Exercise prompt:
Find the string "computer" in the listing and report every line that has it.
** Given entries follows **
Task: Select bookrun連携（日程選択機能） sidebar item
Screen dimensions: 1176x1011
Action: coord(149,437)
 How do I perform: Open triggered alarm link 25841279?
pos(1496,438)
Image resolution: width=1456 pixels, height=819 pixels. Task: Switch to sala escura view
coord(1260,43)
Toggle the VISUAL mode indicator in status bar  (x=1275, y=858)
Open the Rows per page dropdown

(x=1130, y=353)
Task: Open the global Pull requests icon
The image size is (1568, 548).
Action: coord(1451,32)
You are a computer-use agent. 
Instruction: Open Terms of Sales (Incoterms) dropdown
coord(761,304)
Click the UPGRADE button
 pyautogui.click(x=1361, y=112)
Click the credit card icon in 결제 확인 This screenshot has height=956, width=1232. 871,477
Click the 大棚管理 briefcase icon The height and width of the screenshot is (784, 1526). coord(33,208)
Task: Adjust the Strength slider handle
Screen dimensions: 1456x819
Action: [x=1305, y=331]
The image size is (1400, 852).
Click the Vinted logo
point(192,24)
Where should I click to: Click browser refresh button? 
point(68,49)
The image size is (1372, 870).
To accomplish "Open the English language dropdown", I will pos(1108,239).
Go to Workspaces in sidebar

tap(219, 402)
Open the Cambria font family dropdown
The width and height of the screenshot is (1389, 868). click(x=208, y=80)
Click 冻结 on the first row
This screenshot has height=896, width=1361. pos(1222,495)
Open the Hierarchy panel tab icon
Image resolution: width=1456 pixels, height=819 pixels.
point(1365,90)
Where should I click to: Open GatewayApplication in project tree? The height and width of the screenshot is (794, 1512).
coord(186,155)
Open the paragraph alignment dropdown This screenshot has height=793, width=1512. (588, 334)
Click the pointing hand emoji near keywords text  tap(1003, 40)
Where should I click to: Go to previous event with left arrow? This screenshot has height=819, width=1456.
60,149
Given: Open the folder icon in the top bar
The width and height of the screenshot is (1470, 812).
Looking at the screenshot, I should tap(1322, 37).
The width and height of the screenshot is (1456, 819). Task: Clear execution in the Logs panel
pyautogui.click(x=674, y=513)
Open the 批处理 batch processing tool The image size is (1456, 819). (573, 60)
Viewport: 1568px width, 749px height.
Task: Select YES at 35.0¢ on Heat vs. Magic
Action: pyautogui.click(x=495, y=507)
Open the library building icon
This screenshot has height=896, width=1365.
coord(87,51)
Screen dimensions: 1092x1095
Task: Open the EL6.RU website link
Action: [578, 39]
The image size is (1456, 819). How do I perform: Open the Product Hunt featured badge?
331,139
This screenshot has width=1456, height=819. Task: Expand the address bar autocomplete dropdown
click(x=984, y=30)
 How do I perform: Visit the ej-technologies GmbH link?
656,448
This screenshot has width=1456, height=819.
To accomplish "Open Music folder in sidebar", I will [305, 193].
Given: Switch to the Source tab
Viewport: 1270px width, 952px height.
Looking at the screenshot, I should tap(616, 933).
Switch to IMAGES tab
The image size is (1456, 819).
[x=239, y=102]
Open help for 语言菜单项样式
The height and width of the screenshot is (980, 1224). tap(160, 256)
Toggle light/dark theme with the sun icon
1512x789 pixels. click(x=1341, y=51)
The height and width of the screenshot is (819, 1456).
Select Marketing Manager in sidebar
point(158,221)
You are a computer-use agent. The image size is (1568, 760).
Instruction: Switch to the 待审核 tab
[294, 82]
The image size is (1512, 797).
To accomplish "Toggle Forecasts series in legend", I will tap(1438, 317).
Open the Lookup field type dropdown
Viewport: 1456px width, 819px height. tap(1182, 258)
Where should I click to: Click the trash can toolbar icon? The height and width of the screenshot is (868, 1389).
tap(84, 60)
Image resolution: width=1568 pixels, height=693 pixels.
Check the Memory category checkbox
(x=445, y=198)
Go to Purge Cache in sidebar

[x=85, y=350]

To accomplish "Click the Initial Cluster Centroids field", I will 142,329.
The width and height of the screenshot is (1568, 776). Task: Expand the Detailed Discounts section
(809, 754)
** End of Given entries **
Exercise output:
You are a computer-use agent. 
You are a computer-use agent. The image size is (1568, 760).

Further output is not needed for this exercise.